**Work order**.
Each line below that holds the word "agent" counts once. Say how many such lines there are, and no more.

BEGIN

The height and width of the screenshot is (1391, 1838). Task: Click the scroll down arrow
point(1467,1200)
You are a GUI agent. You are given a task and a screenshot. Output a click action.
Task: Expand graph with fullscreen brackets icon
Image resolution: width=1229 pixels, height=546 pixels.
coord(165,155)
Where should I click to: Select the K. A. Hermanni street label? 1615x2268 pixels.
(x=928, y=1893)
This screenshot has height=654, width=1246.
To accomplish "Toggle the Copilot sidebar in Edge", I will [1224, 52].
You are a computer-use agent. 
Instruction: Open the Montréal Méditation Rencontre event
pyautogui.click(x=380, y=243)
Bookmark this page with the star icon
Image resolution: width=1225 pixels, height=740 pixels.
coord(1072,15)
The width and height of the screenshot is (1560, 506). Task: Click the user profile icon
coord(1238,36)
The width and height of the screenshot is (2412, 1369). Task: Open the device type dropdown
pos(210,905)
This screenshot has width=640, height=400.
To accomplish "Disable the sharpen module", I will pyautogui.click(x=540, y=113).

END

**Answer**.
2